Trident Securities, Inc.
Quitman Bancorp, Inc.
Sales Agency Agreement
Page 19
8. Indemnification.
(a) The Company and the Bank jointly and severally agree to
indemnify and hold harmless Trident, its officers, directors and
employees and each person, if any, who controls Trident within the
meaning of Section 15 of the Act or Section 20(a) of the Exchange Act,
against any and all loss, liability, claim, damage and expense
whatsoever and shall further promptly reimburse such persons for any
legal or other expenses reasonably incurred by each or any of them in
investigating, preparing to defend or defending against any such
action, proceeding or claim (whether commenced or threatened) arising
out of or based upon (A) any misrepresentation by the Company or the
Bank in this Agreement or any breach of warranty by the Company or the
Bank with respect to this Agreement or arising out of or based upon any
untrue or alleged untrue statement of a material fact or the omission
or alleged omission of a material fact required to be stated or
necessary to make not misleading any statements contained in (i) the
Registration Statement or the Prospectus or (ii) any application
(including the Form AC and the Form H-(e)1-S) or other document or
communication (in this Section 8 collectively called "Application")

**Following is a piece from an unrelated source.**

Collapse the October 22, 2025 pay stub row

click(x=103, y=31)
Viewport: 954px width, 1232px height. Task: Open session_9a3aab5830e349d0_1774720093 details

prepared or executed by or on behalf of the Company or the Bank or
based upon written information furnished by or on behalf of the Company
or the Bank, whether or not filed in any jurisdiction, to effect the
Conversion or qualify the Shares under the securities laws thereof or
filed with the Office or Commission, unless such statement or omission
was made in reliance upon and in conformity with written information
furnished to the Company or the Bank with respect to Trident by or on
behalf of Trident expressly for use in the Prospectus or any amendment
or supplement thereof or in any Application, as the case may be, or (B)

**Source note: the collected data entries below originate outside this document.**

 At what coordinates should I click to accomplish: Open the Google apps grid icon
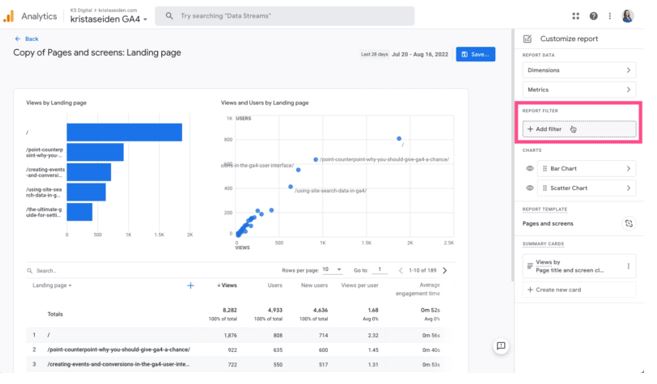[576, 16]
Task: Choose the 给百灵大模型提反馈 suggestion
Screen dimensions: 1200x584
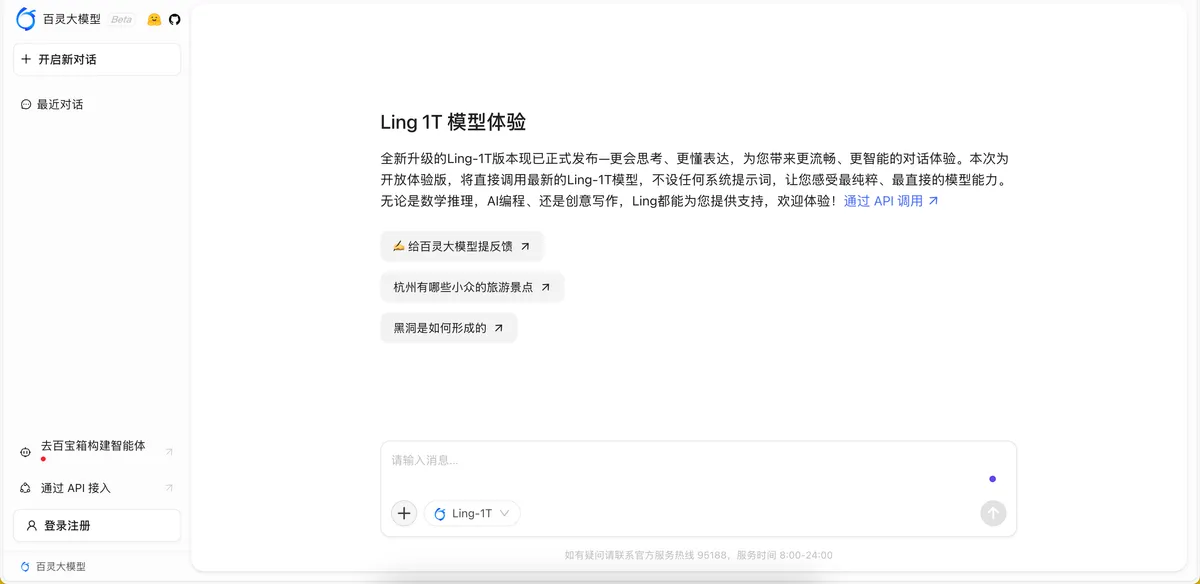Action: pyautogui.click(x=462, y=246)
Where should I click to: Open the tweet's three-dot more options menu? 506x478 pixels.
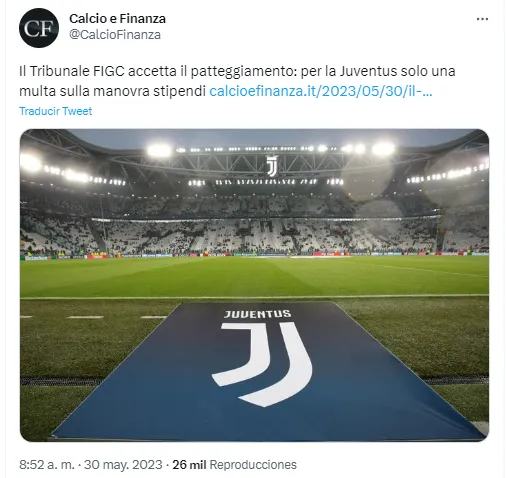point(482,19)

the participation by Trident in the Conversion. This indemnity shall be
in addition to any liability the Company and the Bank may have to
Trident otherwise.
(b) The Company shall indemnify and hold Trident harmless for
any liability whatsoever arising out of (i) the Allocation Instructions
or (ii) any records of account holders, depositors, borrowers and other
members of the Bank delivered to Trident by the Bank or its agents for
use during the Conversion.
(c) Trident agrees to indemnify and hold harmless the Company
and the Bank, their officers, directors and employees and each person,
if any, who controls the Company or the Bank within the meaning of
Section 15 of the Act or Section 20(a) of the Exchange Act, to the same
extent as the foregoing indemnity from the Company and the Bank to
Trident, but only with respect to (A) statements or omissions, if any,
made in the Prospectus or any amendment or supplement thereof, in any
Application or to a purchaser of the Shares in reliance upon, and in
conformity with, written information furnished to the Company or the
Bank with respect to Trident by or on behalf of Trident expressly for
use in the Prospectus or in any Application; (B) any misrepresentation
by Trident in Section 2(b) of
Trident Securities, Inc.
Quitman Bancorp, Inc.
Sales Agency Agreement
Page 20
this Agreement; or (C) any liability of the Company or the Bank which
is found in a final judgment by a court of competent jurisdiction (not
subject to further appeal) to have principally and directly resulted
from gross negligence or willful misconduct of Trident.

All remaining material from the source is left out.